Postada por: FELIPE SILVA
Cadastrada em: 12/06/2018 15:44:43

Foi na edição 2018 da Jornada Universitária Católica que os participantes viveram formação sobre a Identidade Cristã na Contemporaneidade. Quem conduziu o momento foi a professora Adriana Ferro. Aproveitamos a oportunidade e também conversamos com ela. O objetivo era conquistar Bons Conselhos de como nos caracterizarmos melhor como seguidores de Cristo.

“A caracterização toma por base as palavras do próprio Papa Francisco. Ser cristão é estar em movimento, a serviço do outro e ser sempre alegre. Não posso ser cristão parado e sozinho. Eu tenho que ser cristão saindo de mim para o outro.
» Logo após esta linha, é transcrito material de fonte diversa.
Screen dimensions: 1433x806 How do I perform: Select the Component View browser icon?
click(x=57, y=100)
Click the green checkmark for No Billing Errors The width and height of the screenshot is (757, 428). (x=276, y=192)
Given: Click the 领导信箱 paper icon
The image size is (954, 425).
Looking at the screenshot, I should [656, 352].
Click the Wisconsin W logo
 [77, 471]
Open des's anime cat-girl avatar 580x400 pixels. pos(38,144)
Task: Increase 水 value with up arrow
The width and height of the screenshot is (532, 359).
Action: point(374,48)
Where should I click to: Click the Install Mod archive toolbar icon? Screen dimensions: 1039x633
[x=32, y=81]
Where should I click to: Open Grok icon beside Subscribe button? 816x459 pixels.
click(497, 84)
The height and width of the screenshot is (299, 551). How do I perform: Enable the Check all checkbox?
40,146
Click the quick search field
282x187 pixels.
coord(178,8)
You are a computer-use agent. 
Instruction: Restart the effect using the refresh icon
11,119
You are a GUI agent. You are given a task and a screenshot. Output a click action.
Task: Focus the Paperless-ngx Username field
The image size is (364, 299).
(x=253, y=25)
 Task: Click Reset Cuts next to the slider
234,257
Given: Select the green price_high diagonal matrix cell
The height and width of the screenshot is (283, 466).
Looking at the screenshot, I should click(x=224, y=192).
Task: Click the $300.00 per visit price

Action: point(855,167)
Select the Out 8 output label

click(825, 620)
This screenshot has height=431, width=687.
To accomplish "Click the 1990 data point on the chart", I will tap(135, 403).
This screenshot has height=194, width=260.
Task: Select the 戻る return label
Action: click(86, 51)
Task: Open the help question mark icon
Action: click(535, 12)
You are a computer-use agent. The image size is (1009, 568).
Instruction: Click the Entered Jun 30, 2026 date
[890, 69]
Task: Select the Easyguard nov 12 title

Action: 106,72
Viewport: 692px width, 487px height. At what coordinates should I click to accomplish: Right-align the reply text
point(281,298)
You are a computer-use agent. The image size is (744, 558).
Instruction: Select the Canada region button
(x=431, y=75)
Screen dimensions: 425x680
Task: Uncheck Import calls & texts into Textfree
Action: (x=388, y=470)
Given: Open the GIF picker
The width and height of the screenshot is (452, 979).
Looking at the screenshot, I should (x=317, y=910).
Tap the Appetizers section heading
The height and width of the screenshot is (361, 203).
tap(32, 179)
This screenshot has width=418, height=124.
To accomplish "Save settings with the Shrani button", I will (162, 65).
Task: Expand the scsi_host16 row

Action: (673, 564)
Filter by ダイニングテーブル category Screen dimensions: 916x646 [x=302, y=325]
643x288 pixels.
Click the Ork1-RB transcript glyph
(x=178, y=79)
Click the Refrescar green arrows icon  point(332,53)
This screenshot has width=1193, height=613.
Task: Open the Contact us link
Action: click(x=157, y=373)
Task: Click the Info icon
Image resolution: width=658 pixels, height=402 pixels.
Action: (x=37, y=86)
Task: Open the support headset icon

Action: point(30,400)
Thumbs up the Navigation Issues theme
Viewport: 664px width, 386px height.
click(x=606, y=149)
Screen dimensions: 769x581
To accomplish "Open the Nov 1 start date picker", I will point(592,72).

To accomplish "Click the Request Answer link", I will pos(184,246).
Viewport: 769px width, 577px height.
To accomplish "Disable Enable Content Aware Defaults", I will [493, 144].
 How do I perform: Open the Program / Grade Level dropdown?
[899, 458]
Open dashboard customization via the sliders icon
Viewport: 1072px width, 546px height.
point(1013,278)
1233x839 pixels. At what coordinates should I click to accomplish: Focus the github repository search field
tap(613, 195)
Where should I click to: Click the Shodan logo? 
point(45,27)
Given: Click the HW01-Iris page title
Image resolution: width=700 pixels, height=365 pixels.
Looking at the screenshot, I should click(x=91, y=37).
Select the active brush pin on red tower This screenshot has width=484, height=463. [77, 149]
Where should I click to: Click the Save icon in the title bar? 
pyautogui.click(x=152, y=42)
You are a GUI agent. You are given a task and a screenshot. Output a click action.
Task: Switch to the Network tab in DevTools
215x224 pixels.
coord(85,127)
Vive em um mundo hedonista, que se foca no prazer pessoal. Como cristão eu tenho que focar o bem estar do outro”, afirma.

De acordo com a professora, mesmo em contexto de sofrimento e nas adversidades, o mundo deve reconhecer nos cristãos seres felizes. A concepção vinda do Vaticano é de que somos alegres e que a alegria é um dom que vem de Deus.

“Se a gente pedir, o Senhor concede. Por isso que ser seguidor de Jesus é ser face de Cristo.  Muitas vezes encontramos uma certa dificuldade de, no mundo, no nosso trabalho, no nosso estudo, ser face de Cristo. A gente encontra dificuldade de falar de Deus, mas a gente precisar testemunhar”, revela Adriana Ferro.

O assunto se faz oportuno no ano que vivemos: o Ano do Laicato no Brasil. É neste período em que a Igreja vê a oportunidade de despertar o povo de Deus para o papel do leigo na nossa Igreja. Este é o momento ideal para que se quebre a dependência dos ministros ordenados e que se assuma a missão de evangelizar.

“Muita vezes a gente espera só dos ministros ordenados, mas a igreja do movimento, do pé no chão, é construída pelos leigos. Os nossos ministros estão aí para nos orientar, mas o fazer social da igreja é papel do leigo. Mas para que isso seja possível é necessário não esquecer da oração. Ela é nosso grande sustentáculo. É ter um pé no céu e outro na terra”, conta.